🤖 AI Summary
This work addresses the high cost of radio-frequency chains and the substantial channel state information (CSI) feedback overhead in large-scale millimeter-wave MIMO-OFDM systems by proposing an efficient hybrid precoding scheme. The approach constructs a frequency-flat analog precoder and integrates angle-domain sparsity modeling, Lloyd quantization codebook design, binary-search hierarchical interpolation, and subcarrier correlation-aware adaptive allocation to achieve low-complexity precoding. A novel sublinear feedback mechanism reduces feedback complexity from O(K) to O(K/M + log M), significantly lowering overhead while enhancing robustness.

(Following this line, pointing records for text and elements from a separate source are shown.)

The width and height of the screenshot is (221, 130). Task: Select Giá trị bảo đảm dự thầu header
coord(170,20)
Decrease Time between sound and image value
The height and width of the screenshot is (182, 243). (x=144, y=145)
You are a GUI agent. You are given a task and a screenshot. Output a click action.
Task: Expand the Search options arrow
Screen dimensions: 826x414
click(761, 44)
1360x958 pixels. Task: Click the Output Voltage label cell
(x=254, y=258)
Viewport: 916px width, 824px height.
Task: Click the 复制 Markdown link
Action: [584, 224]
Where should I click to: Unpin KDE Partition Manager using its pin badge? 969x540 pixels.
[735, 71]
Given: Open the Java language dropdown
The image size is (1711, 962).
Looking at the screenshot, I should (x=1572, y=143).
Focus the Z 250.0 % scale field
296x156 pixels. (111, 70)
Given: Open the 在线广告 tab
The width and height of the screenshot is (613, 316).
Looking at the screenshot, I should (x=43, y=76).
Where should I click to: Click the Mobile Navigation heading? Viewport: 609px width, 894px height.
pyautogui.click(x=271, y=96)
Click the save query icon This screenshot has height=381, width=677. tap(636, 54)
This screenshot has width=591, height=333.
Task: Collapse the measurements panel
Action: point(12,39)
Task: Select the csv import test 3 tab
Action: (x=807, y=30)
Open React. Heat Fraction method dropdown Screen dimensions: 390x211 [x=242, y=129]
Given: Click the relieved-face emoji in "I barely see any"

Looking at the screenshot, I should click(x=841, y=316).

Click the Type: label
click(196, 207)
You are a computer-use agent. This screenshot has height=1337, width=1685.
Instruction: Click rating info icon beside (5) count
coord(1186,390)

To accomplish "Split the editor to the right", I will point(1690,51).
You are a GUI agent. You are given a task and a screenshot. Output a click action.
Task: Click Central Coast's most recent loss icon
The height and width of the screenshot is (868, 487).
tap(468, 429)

Experimental results demonstrate that the proposed method achieves spectral efficiency and bit error rate performance comparable to or better than existing schemes, maintaining robust operation even under imperfect CSI conditions.
📝 Abstract
In this paper, we propose a feedback-efficient hybrid precoding framework for wideband millimeter-wave (mmWave) multiple-input multiple-output orthogonal frequency-division multiplexing (MIMO-OFDM) systems. To mitigate the high cost of radio frequency (RF) chains and channel state information (CSI) feedback in large-scale antenna arrays, we first construct frequency-flat analog precoders by extracting dominant angle-of-arrival (AoA) and angle-of-departure (AoD) directions from sparse frequency-domain channels. For digital precoding, we design a quantized codebook using the Lloyd algorithm and develop a binary-search-based hierarchical interpolation algorithm that adaptively assigns codewords according to subcarrier correlation. The proposed method achieves sub-linear feedback scaling by reducing the feedback overhead from O(K) to O(K/M + log M), where K is the number of subcarriers and M is the pilot spacing. Simulation results demonstrate that the proposed method achieves comparable or superior spectral efficiency and bit error rate (BER) performance to existing clustering and interpolation schemes, while significantly reducing computational complexity and exhibiting robustness under imperfect CSI.